Ook al is er in ons landje nauwelijks nog sprake van koude winters, banden wisselen is bij ons een tweejaarlijks terugkerend ritueel.
In de praktijk betekent dit dat we ’s morgens met twee auto’s naar de garage rijden, ik vervolgens weer naar huis rijd en mijn echtgenoot een paar uur in de weer is met wachten en heen en weer rijden met zijn fiets in de achterbak.
Ik kan niet ontkennen dat ik me daar toch een beetje schuldig over voel, maar voor mij is een auto een gebruiksvoorwerp met maar een belangrijk criterium: hij moet het doen.

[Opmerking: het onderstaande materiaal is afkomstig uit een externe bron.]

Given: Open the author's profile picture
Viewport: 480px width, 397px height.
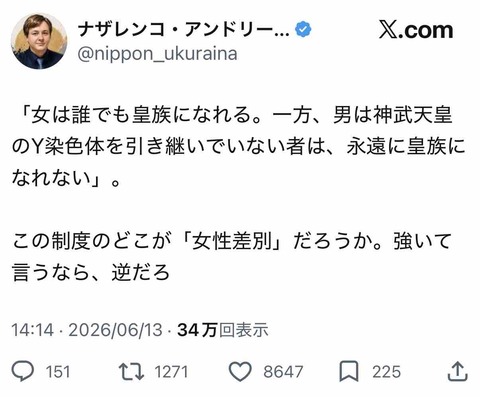Looking at the screenshot, I should point(39,41).
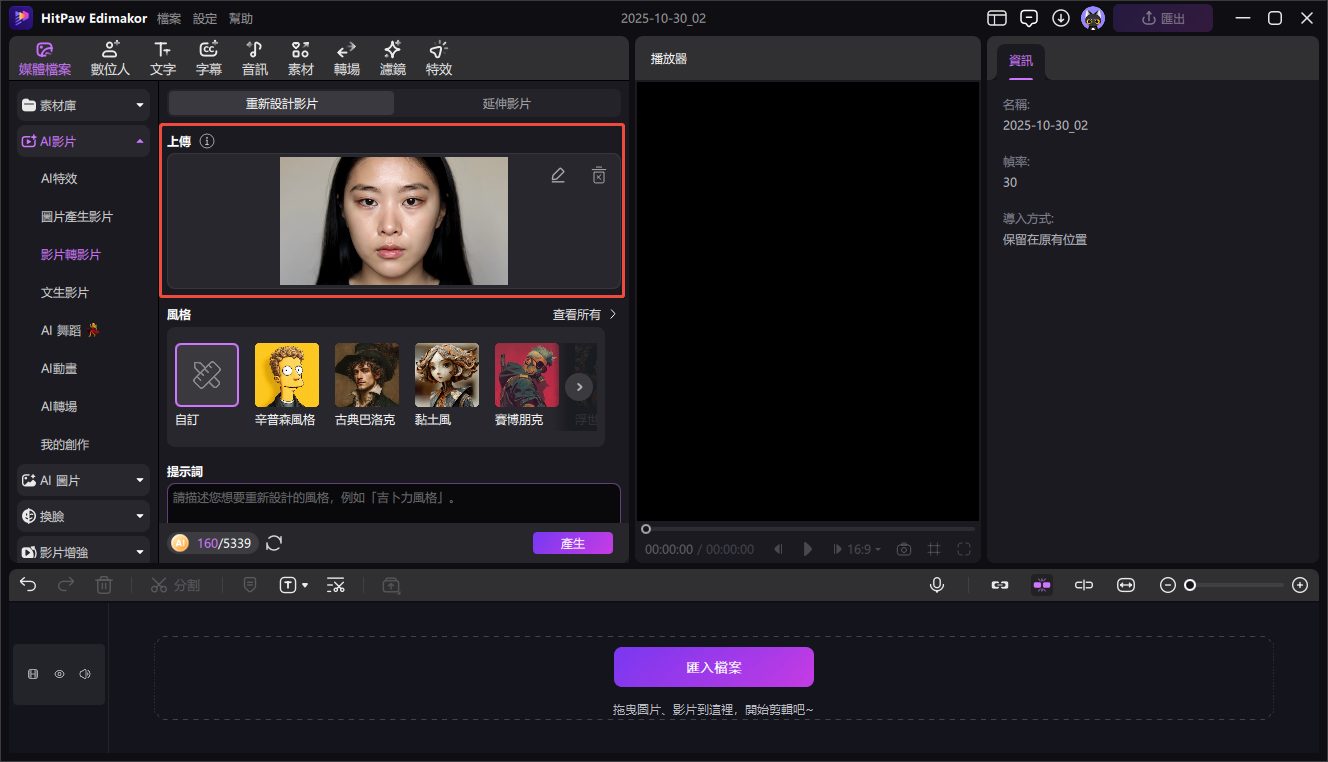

Het maakt me niet uit hoe hij eruit ziet. Dus ook wassen en schoonmaken is niet aan mij besteed. Twee keer per jaar haal ik hem door de wasstraat en ik durf het haast niet te vertellen, maar 1 keer per jaar mest, zoals hij het uitdrukt, mijn man de binnenkant van de auto uit omdat hij vind dat ik me in zo’n puinhoop niet kan vertonen. Bijzonder want met die puinhoop valt het ontzettend mee, misschien wat verdwaalde zakdoekjes en een leeg pakje kauwgum, dan heb je het wel gehad. Eigenlijk best raar, want de auto is van mij, officieel ben ik er eigenaar van. Toch neem ik geen verantwoordelijkheid voor het onderhoud en kom ik alleen in beweging als hij er mee ophoudt.

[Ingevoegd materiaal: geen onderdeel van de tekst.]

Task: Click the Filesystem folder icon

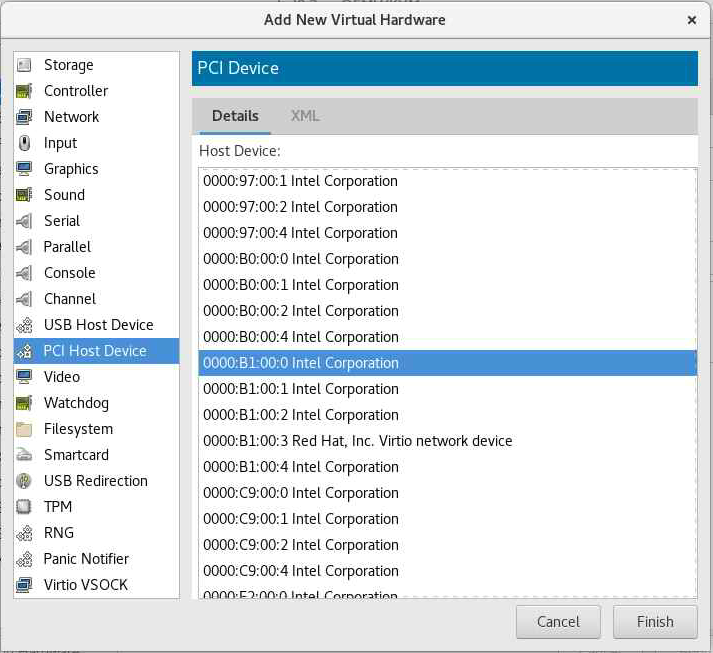Action: click(25, 429)
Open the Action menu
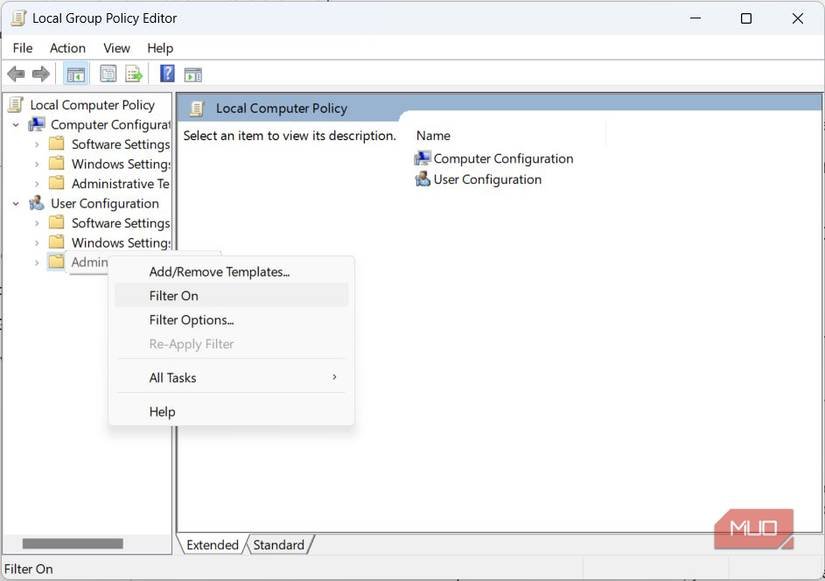The width and height of the screenshot is (825, 581). pos(67,48)
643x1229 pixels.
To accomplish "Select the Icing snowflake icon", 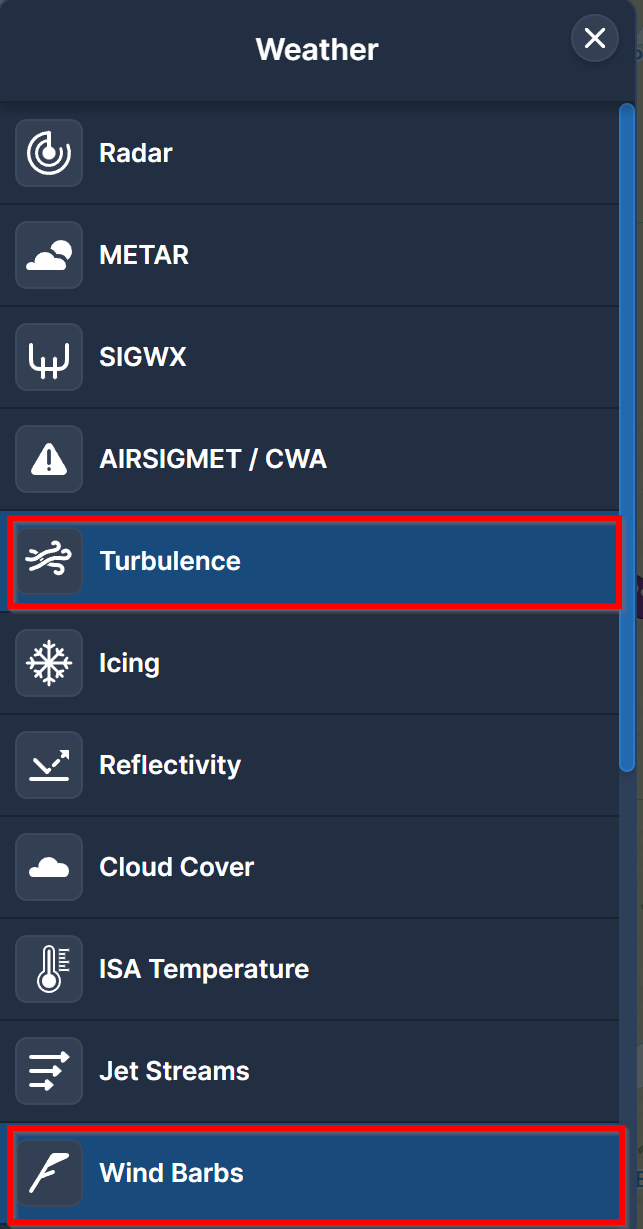I will [49, 663].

Ook in organisaties wordt het woord eigenaarschap veel gebruikt. Jon Pierce, Professor organisatie en management, heeft veel onderzoek gedaan naar eigenaarschap. Hij spreekt over psychologisch eigenaarschap. Een gevoelstoestand, een state of mind, ten opzichte van iets of iemand. We blijken ons pas eigenaar over iets te gaan voelen als we er controle over hebben, als we het goed leren kennen en er veel van onszelf in investeren. Niet alleen wat betreft tijd en energie, maar er ook echt iets aan toevoegen.
- Eigenaarschap moet mensen persoonlijk iets opleveren (gevoelens van) om eigenaarschap te ervaren. Het appelleert aan een diepgewortelde behoefte om:
Van betekenis te zijn: verschil maken, competent zijn, controle uitoefenen invloed hebben, gewenste en verwachte effecten bewerkstelligen. - Je ergens mee te identificeren: eigen identiteit, persoonlijkheid, herkenning.
- Ergens in thuis te zijn: een eigen plek of territorium hebben.
- Gestimuleerd te worden.
Mensen eigenen zich iets toe om er een eigen stempel op te kunnen drukken, om zichzelf er mee te identificeren en zich er mee te vertonen aan de buitenwereld, en om zich er druk over te maken en in op te gaan. Pierce noemt dit extended – self, of uitgebreide identiteit.
Zo bezien is het heel begrijpelijk dat we (althans velen van ons) in een nieuw huis meteen gaan klussen en het belangrijk vinden in welke type en kleur auto we rijden. Maar het zou ook kunnen verklaren waarom een nieuwe directeur, na een rondgang door ‘zijn’ bedrijf, vaak als eerste de structuur van het bedrijf wil veranderen. We spiegelen ons er namelijk -letterlijk en figuurlijk - in!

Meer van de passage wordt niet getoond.